Data in this exercise:
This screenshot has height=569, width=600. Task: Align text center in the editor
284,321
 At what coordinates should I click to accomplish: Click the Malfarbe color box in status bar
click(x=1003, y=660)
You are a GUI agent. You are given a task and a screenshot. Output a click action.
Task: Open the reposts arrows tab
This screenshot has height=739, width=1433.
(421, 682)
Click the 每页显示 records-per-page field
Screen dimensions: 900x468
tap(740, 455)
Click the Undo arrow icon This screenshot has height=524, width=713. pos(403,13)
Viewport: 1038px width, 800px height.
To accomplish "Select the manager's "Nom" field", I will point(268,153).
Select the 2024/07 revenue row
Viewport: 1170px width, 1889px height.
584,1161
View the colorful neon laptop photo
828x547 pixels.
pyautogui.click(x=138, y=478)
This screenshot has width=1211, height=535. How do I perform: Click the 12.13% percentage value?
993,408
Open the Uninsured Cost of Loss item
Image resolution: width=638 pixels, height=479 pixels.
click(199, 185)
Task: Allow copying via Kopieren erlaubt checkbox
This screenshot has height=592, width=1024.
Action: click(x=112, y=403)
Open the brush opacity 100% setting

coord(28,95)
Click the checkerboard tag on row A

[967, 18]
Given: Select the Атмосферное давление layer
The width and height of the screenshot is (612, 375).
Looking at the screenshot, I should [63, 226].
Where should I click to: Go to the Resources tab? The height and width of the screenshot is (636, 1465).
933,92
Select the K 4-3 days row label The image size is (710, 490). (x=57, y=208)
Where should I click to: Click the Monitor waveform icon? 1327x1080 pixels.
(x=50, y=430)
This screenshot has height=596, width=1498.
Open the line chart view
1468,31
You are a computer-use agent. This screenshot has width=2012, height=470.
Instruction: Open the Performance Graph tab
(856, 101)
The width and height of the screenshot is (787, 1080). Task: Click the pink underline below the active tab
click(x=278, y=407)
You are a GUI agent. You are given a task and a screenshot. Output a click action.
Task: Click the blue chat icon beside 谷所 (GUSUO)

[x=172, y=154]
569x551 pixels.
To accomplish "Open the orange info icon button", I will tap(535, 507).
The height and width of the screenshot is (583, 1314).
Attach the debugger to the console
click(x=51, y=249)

Instructions to follow: All the data above should be set down a second time, exactly.

Solution for this problem:
This screenshot has height=569, width=600. Task: Align text center in the editor
284,321
 At what coordinates should I click to accomplish: Click the Malfarbe color box in status bar
click(x=1003, y=660)
You are a GUI agent. You are given a task and a screenshot. Output a click action.
Task: Open the reposts arrows tab
This screenshot has height=739, width=1433.
(421, 682)
Click the 每页显示 records-per-page field
Screen dimensions: 900x468
tap(740, 455)
Click the Undo arrow icon This screenshot has height=524, width=713. pos(403,13)
Viewport: 1038px width, 800px height.
To accomplish "Select the manager's "Nom" field", I will point(268,153).
Select the 2024/07 revenue row
Viewport: 1170px width, 1889px height.
584,1161
View the colorful neon laptop photo
828x547 pixels.
pyautogui.click(x=138, y=478)
This screenshot has width=1211, height=535. How do I perform: Click the 12.13% percentage value?
993,408
Open the Uninsured Cost of Loss item
Image resolution: width=638 pixels, height=479 pixels.
click(199, 185)
Task: Allow copying via Kopieren erlaubt checkbox
This screenshot has height=592, width=1024.
Action: click(x=112, y=403)
Open the brush opacity 100% setting

coord(28,95)
Click the checkerboard tag on row A

[967, 18]
Given: Select the Атмосферное давление layer
The width and height of the screenshot is (612, 375).
Looking at the screenshot, I should [63, 226].
Where should I click to: Go to the Resources tab? The height and width of the screenshot is (636, 1465).
933,92
Select the K 4-3 days row label The image size is (710, 490). (x=57, y=208)
Where should I click to: Click the Monitor waveform icon? 1327x1080 pixels.
(x=50, y=430)
This screenshot has height=596, width=1498.
Open the line chart view
1468,31
You are a computer-use agent. This screenshot has width=2012, height=470.
Instruction: Open the Performance Graph tab
(856, 101)
The width and height of the screenshot is (787, 1080). Task: Click the pink underline below the active tab
click(x=278, y=407)
You are a GUI agent. You are given a task and a screenshot. Output a click action.
Task: Click the blue chat icon beside 谷所 (GUSUO)

[x=172, y=154]
569x551 pixels.
To accomplish "Open the orange info icon button", I will tap(535, 507).
The height and width of the screenshot is (583, 1314).
Attach the debugger to the console
click(x=51, y=249)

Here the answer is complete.